Late Reverberation Approximations
Desired Qualities in Late Reverberation
From a perceptual standpoint, the main qualities desired of a good late-reverberation impulse response are
- a smooth (but not too smooth) decay, and
- a smooth (but not too regular) frequency response.
A smooth frequency response exhibits no large, isolated gaps or boosts. It is generally provided when the mode density is sufficiently large in the frequency domain, with the modes being spread out uniformly, as opposed to piling up in the same place or separated to form gaps. On the other hand, the modes should not be too regularly spaced, since this can produce audible periodicity in the time-domain impulse response.
An interesting experiment by Moorer  was to try exponentially decaying white noise as a late reverberation impulse response. This signal satisfies both smoothness criteria (time domain and frequency domain), and it sounds quite natural. However, since natural reverberation decays faster at high frequencies, it is better to say that the ideal late reverberation impulse response is exponentially decaying ``colored'' noise, with the high-frequency energy decaying faster than the low-frequency energy.
Schroeder's rule of thumb for echo density in the late reverb is 1000 echoes per second or more . However, for impulsive sounds, 10,000 echoes per second or more may be necessary for a smooth response [217,153].
Schroeder Allpass Sections
Manfred Schroeder's original papers on the use of allpass filters for artificial reverberation [417,412,152,153] started a lively thread of research which continues to the present.
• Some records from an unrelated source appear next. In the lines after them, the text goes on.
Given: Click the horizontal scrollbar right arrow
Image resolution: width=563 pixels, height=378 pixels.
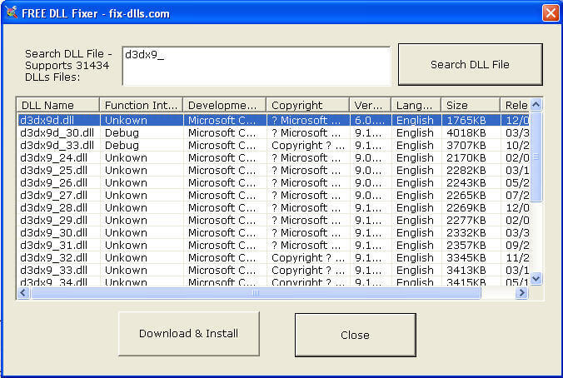Looking at the screenshot, I should (x=522, y=293).
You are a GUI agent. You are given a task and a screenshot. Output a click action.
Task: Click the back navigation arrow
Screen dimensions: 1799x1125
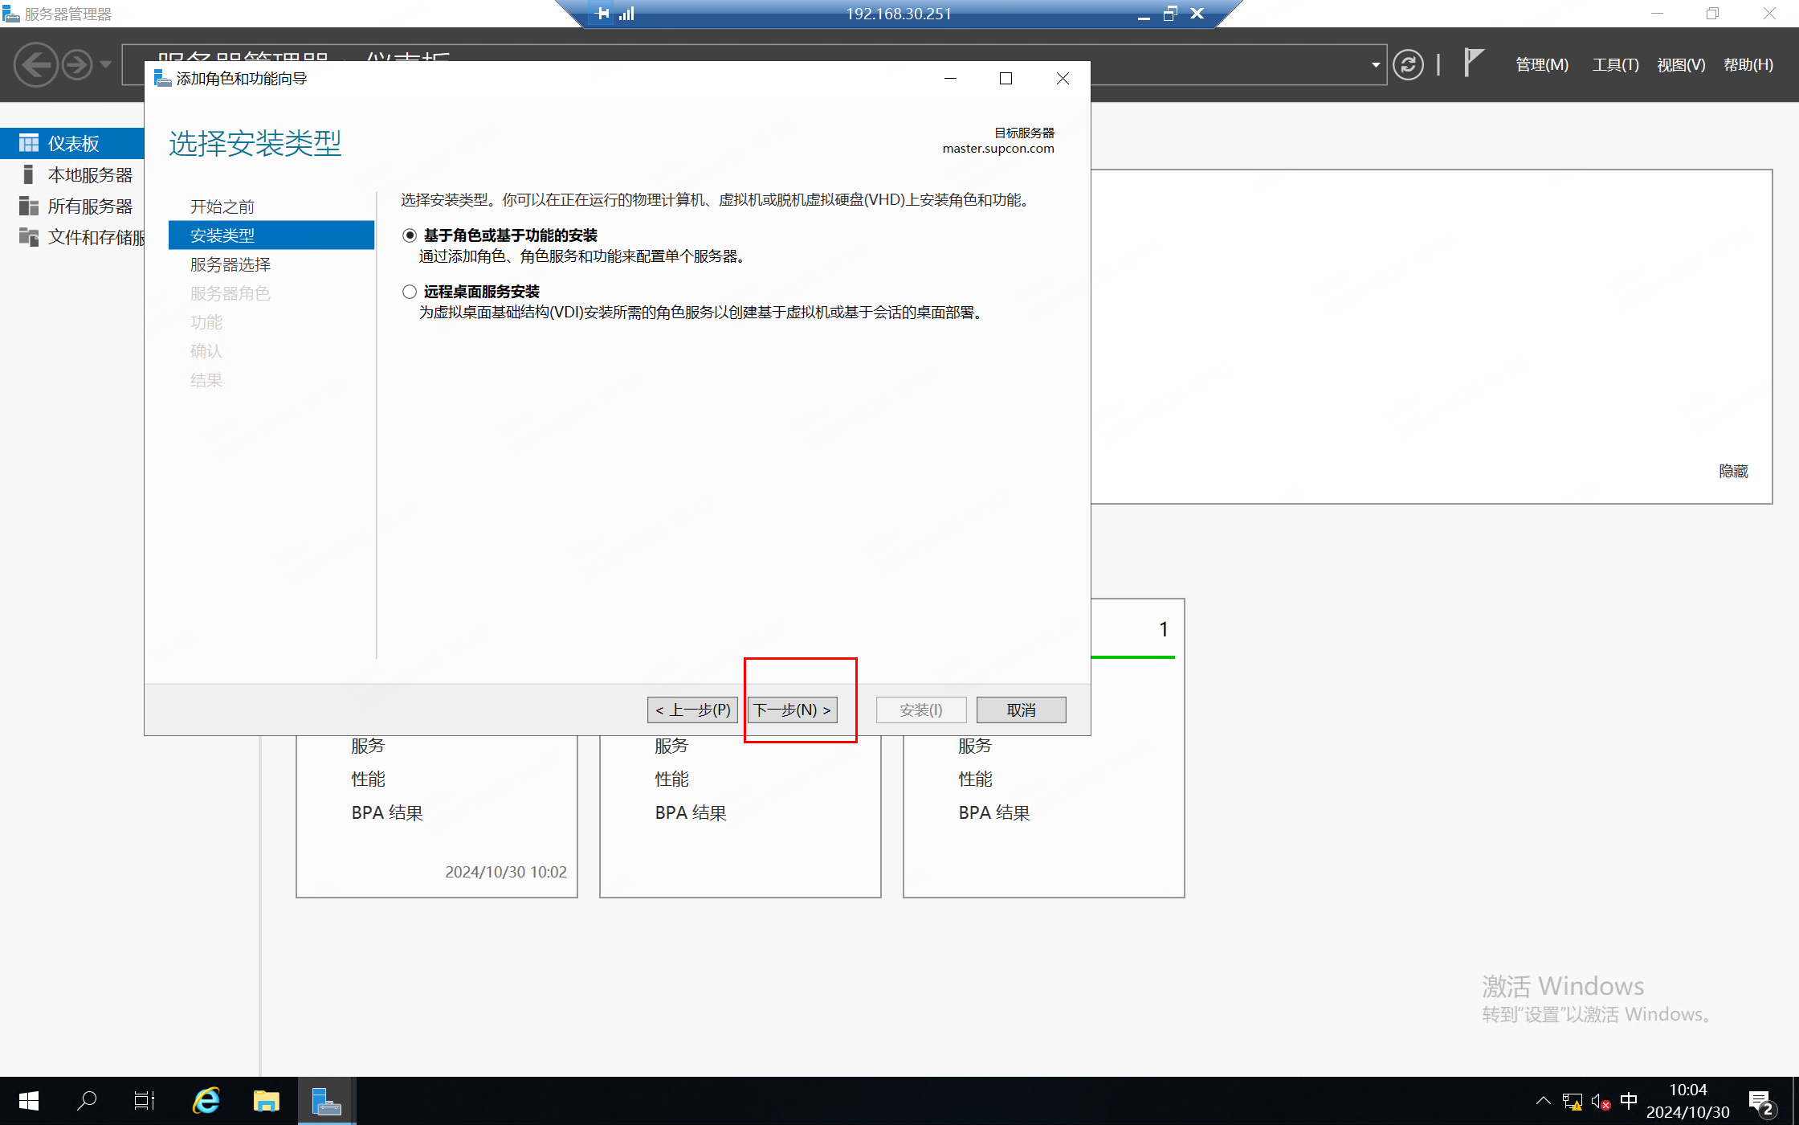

For many years thereafter, digital reverberation algorithms were designed along the lines suggested by Schroeder using delay lines, comb filters, and allpass filters--elements described in Chapter 2. There was even special-purpose hardware developed to implement these structures efficiently in real time . Today, these elements continue to serve as the basis for commercial devices for artificial reverberation and related effects . They are also still typically used in software for artificial reverberation . We will see some examples starting in §3.5 below.
Schroeder's suggested use of allpass filters was especially brilliant because there is nothing in nature to suggest them. Instead, he recognized the conceptual and practical utility of separating the coloration of reverberation from its duration and density aspects. While Schroeder's 1961 paper is entitled ``Colorless Artificial Reverberation,'' there is no such thing as colorless (exactly allpass) reverberation in the real world. However, it makes sense as an idealization of natural reverb. Colorless reverberation is an idealization only possible in the ``virtual world''.
In Schroeder's original work, and in much work which followed, allpass filters are arranged in series, as shown in Fig.3.4.
Each allpass can be thought of as expanding each nonzero input sample from the previous stage into an entire infinite allpass impulse response. For this reason, Schroeder allpass sections are sometimes called impulse expanders  or impulse diffusers. While not a physical model of diffuse reflection, single reflections are expanded into many reflections, which is qualitatively what is desired.
Another interesting interpretation of a Schroeder allpass section is as a digital waveguide model of the driving-point impedance of an ideal string (or cylindrical acoustic tube) which is reflectively terminated at a real impedance. That is, if the input signal is regarded as samples of a physical velocity, then the output signal is proportional to samples of the corresponding force (or pressure) at the same physical point. The delay line contains traveling-wave samples; the first half corresponds to traveling waves heading toward the far end of the string (or tube), while the second half holds traveling-wave samples coming back the other way toward the driving point. For the mathematical details of this interpretation, see Appendix C.
Another common method for increasing the density of an allpass impulse response is to nest two or more allpass filters, as described in §2.8.2 and shown in Fig.2.32 on page . In general, a nested allpass filter is created when one or more of its delay elements is replaced by another allpass filter. As we saw in §2.8.2, first-order nested allpass filters are equivalent to lattice filters. This equivalence implies that any order transfer function (any poles and zeros) may be obtained from a linear combination of the delay elements of nested first-order allpass filters, since this is a known property of the lattice filter .
In general, any delay-element or delay-line inside a stable allpass-filter can be replaced with any stable allpass-filter, and the result will be a stable allpass.